Polarized CD4⁺ T Lymphocytes in CIA Groups. (A and C) Relative images and counts of polarized CD4⁺ T cells show a significant decrease in polarization in the cKO-CIA group (***P < 0.001 vs WT-CIA, by student t-test). (B and E) Visual narrative of cell morphology through time-lapse imaging and tracking; distinct cellular structures such as lamellipodia and uropodia are annotated with white and red arrows, with detailed cell contours presented on the right. (D and F) Relative images and counts of polarized CD4⁺ T cells from 4 groups highlight the effectiveness of NAR and (S)-LCM treatments in reducing polarization (***P < 0.001 vs Naïve group, ###P < 0.001 vs CIA group, 1-way ANOVA followed by post hoc Dunnett multiple comparisons test). Data are presented as means ± SEM (n = 5 per group). ANOVA, analysis of variance; CIA, collagen-induced arthritis; cKO, conditional knockout; NAR, naringenin; (S)-LCM, (S)-Lacosamide; WT, wild-type.

Figure 11.

F-actin and Tubulin Dynamics in CD4⁺ T-Cell Polarization. (A and B) Immunofluorescence analysis shows the expression and interaction of F-actin and Tubulin in control, CXCL12-treated, NAR-treated, and (S)-LCM-treated groups.
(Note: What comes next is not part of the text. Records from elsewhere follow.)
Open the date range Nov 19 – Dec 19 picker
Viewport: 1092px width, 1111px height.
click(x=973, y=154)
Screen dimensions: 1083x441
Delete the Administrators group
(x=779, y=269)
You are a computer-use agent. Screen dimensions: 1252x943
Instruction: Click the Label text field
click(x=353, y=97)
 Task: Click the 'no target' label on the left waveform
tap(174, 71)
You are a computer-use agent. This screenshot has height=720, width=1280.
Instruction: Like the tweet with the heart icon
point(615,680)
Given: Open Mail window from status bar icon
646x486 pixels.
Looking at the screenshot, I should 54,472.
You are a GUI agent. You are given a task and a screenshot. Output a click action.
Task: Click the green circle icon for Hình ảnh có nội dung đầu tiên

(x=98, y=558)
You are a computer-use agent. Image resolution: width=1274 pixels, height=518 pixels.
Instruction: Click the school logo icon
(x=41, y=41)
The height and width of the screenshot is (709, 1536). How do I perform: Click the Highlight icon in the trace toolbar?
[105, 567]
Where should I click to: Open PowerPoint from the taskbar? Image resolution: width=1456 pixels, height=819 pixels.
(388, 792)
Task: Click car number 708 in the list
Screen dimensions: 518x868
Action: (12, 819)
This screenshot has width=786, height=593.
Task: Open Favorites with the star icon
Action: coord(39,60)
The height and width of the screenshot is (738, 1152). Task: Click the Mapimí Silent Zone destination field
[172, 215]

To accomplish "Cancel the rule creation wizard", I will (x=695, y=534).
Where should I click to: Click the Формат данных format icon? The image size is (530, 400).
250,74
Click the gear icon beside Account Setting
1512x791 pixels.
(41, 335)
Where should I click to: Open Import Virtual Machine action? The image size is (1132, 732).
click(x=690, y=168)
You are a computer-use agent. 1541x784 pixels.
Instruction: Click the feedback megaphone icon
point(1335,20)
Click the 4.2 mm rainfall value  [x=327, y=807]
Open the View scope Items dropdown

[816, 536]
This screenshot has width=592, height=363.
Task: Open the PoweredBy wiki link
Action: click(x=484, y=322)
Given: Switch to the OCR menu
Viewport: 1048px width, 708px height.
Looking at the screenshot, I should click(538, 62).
Colocalization is indicated by dotted lines, with specific attention to the uropod, marked by white arrows. (C) Illustration of the cellular polarization process induced by CXCL12, highlighting structural changes. (D–F) Western blot quantification of RhoA and phosphorylated MLC S19 shows a decrease in expression with NAR and (S)-LCM treatment (*P < 0.05 vs Naïve; ***P < 0.001 vs Naïve; #P < 0.05 vs CXCL12). (G and H) Post-AAV (CRMP2 S522A) transduction, the expression patterns and spatial relationship of F-actin and Tubulin are further analyzed, indicating cytoskeletal rearrangements and polarization of CD4⁺ T cells alleviated by CRMP2 dephosphorylation. CRMP, collapsin response mediator protein; pMLC S19, phosphorylated (Ser19) Myosin Light Chain; NAR, naringenin; (S)-LCM, (S)-Lacosamide.